(Stored items)
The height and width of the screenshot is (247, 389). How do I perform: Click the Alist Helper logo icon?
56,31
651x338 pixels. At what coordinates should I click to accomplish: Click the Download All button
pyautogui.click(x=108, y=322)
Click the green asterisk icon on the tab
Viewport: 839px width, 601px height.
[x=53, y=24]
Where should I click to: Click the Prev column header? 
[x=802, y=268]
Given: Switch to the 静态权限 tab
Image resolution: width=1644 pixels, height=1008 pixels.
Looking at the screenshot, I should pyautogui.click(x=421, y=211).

==

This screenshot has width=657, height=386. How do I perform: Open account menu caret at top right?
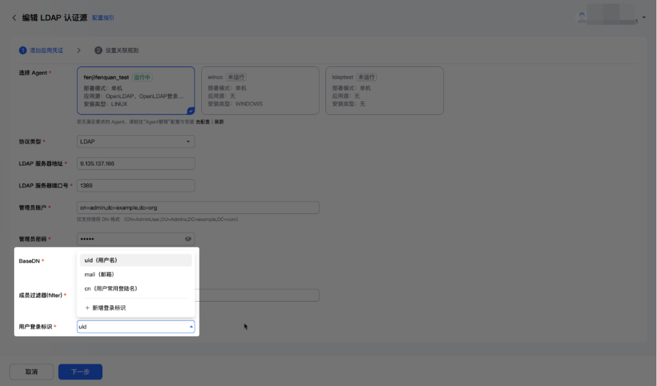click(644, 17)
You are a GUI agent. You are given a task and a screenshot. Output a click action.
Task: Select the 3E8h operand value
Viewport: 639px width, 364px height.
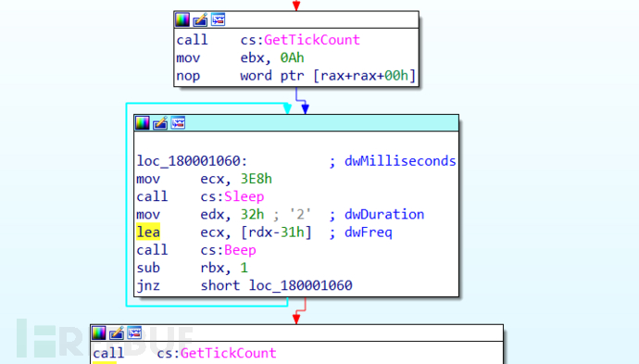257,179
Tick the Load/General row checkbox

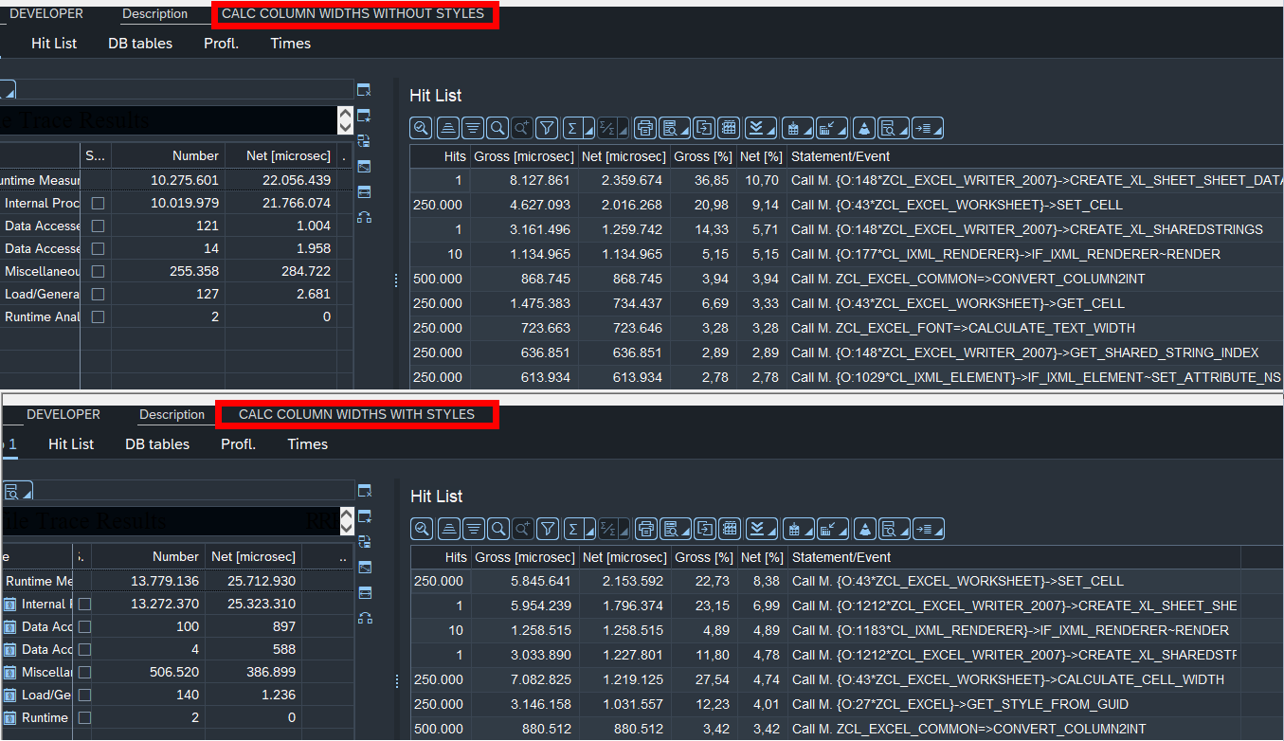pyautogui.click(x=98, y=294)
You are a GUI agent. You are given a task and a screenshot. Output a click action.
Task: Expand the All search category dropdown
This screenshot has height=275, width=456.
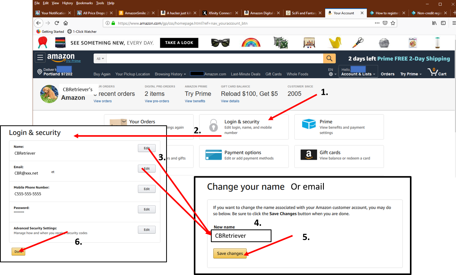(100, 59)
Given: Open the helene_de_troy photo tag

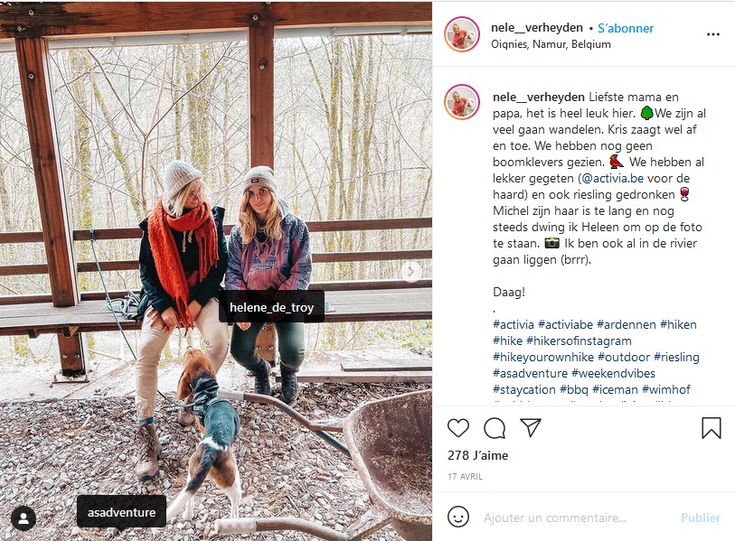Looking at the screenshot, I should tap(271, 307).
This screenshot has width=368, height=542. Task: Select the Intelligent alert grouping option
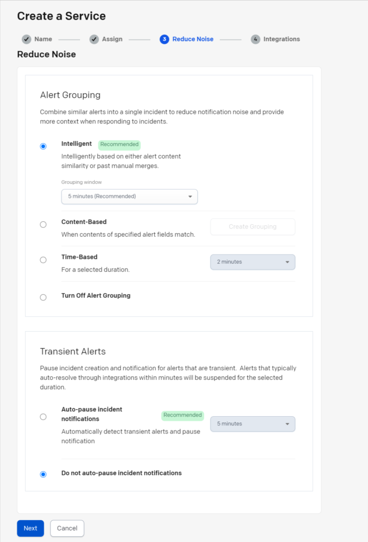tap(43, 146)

==

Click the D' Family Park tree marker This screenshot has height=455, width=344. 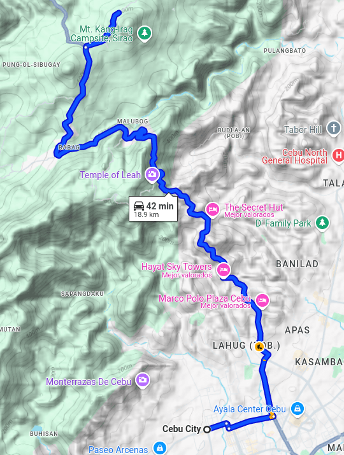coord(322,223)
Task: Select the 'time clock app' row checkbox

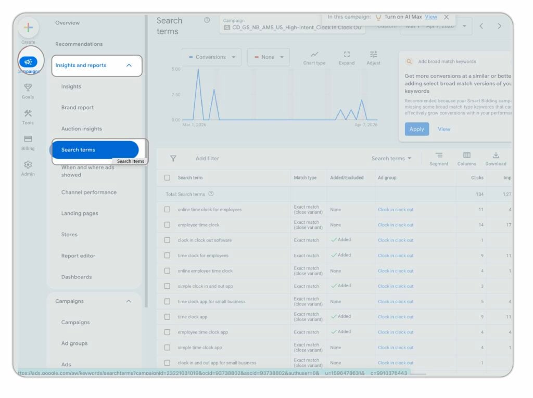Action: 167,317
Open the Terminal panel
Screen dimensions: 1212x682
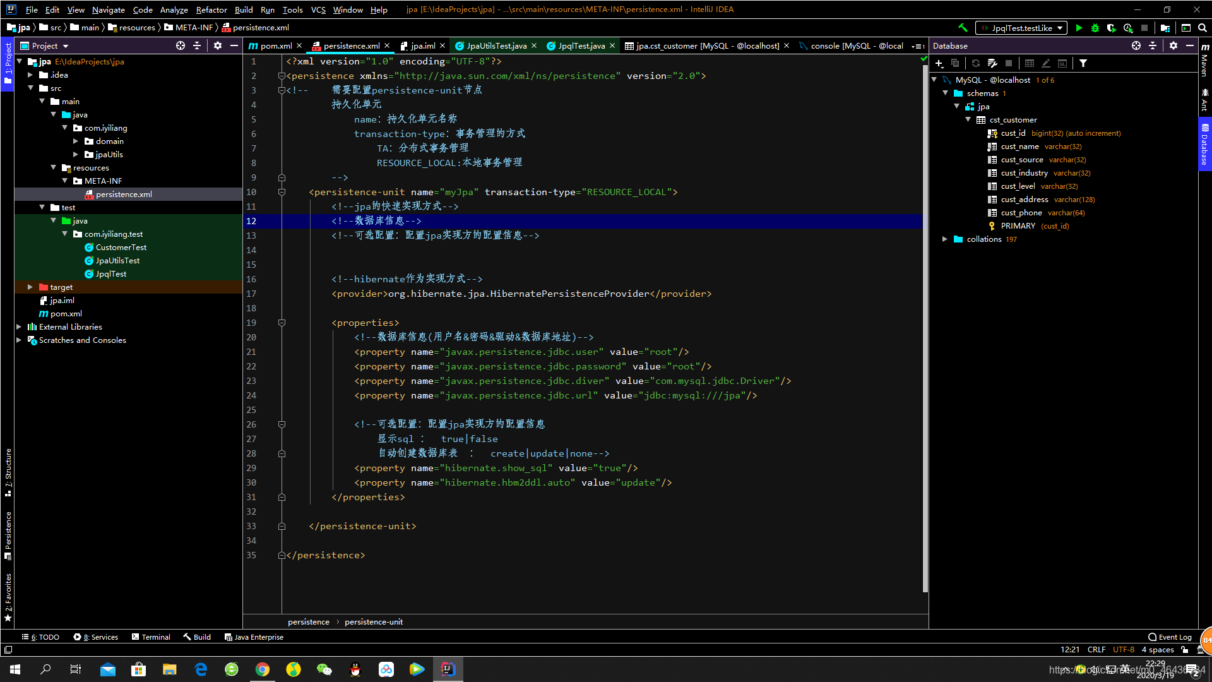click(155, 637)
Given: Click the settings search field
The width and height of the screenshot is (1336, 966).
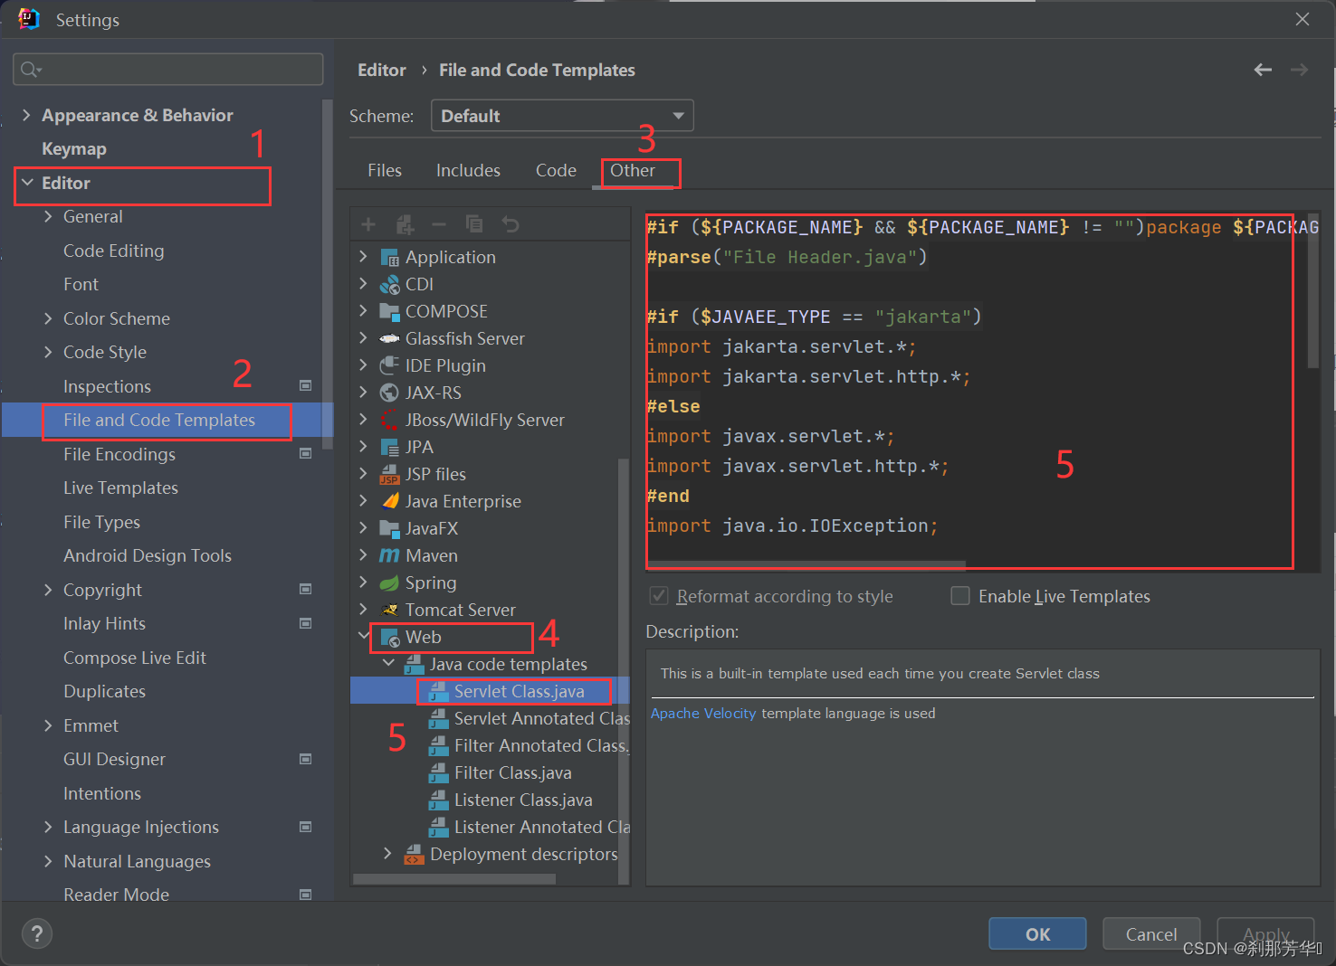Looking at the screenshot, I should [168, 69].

WHAT THE EXERCISE ASKS: Using the data above, reproduce exactly the lines from the line that contains "The height and" through the line that contains "Given: Switch to the 静态权限 tab", including both.

RESPONSE:
The height and width of the screenshot is (247, 389). How do I perform: Click the Alist Helper logo icon?
56,31
651x338 pixels. At what coordinates should I click to accomplish: Click the Download All button
pyautogui.click(x=108, y=322)
Click the green asterisk icon on the tab
Viewport: 839px width, 601px height.
[x=53, y=24]
Where should I click to: Click the Prev column header? 
[x=802, y=268]
Given: Switch to the 静态权限 tab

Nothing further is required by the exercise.